The stuff of science-fiction
Artificial intelligence systems running rogue might seem like the stuff of science-fiction, but these systems are increasingly common in many high-tech elements of society, from self-driving cars to digital assistants, facial identification, Netflix recommendations, and much, much more.
The capabilities of artificial intelligence are growing at pace; a pace that's outstripping regulatory frameworks.
And as AI systems take on more and more complex tasks and responsibilities, theorists and researchers have turned their minds to the question of catastrophic AI failure: what happens if we give an AI system a lot of power, a lot of responsibility, and it doesn't behave how we anticipated?
The benefits - and the risks
Asked about the potential benefits of sophisticated AI systems in the near future, Gavaghan is enthusiastic.
"If you think, for example, about the medical domain, it's becoming a big challenge now for doctors to handle multiple co-morbidities.
"Trying to manage all the contra-indications and the side-effects of those things and how they all relate to each other ... becomes fiendishly complex. So systems that can look across a bunch of different data-sets and optimise outcomes [would be beneficial]."
But as Gavaghan says, part of the 'intelligence' component of AI is these systems learn, they find innovative solutions to problems - and while that might sound exciting in theory, there's certainly risk in it.
Consider, for example, an AI tasked with mitigating or reversing the effects of climate change.
Such a system might conclude the best course of action would be to eliminate the single greatest cause of global warming, which is humans.
"A big concern about general intelligence in this regard is that, if we aren't very, very careful about how we ask the questions, how we allocate tasks, then it will find solutions to those tasks that will literally do what we told it, but absolutely don't do what we meant, or what we wanted."
Gavaghan describes this as the 'King Midas problem', referencing the myth wherein the avaricious Phrygian king Midas wishes for the ability to have everything he touches turn to gold, without thinking through the long-term implications.
The dilemma: finding agreement
AI can make our lives a lot easier.

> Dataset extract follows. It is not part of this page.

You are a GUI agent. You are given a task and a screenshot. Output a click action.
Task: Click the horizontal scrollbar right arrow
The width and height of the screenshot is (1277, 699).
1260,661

Its potential applications are almost limitless. Importantly, research into AI can be done in any country, limited only by time, resources and expertise.
Those undoubted benefits could also turn sour: AI-controlled weapons systems or autonomous vehicles or war don't sound like a very good development for humanity.
But they are possible, and, much like with nuclear weapons, if you think your geopolitical rivals might be developing these capabilities, it's easy to justify developing them yourself.
This, Gavaghan says, is where universal agreements or limits could be helpful: countries around the world getting together, starting a dialogue, and agreeing on what the limits of AI development might be.
Some researchers have suggested future AI research should be guided by values and morals, rather than forbidding certain capabilities. But that brings with it a new, similarly challenging question: what exactly are human values?
Gavaghan brings up the example of a survey distributed around the world: respondents were given a scenario in which a self-driving car had to make a split-second decision whether to continue on its planned route and collide with a logging truck coming in the opposite direction, or veer away, saving the driver, but ploughing into a group of cyclists.
"Some people said you should save the people in the car. Some said you should maximise the number of lives saved. Some said you should prioritise children's lives over old people's lives.
"In France, they wanted to prioritise the lives of attractive, good-looking people over other people!
"So, absolutely: what are human values? The values of Silicon Valley tech tycoons?"
Gavaghan says the future of AI is an area where philosophy, technology, and legislation dovetail, each as important as one another - and while there's a lot still unknown, the fact it's a topic being discussed more broadly is a positive.
"It's a debate that should be cast wider...a lot of this technology is here with us now."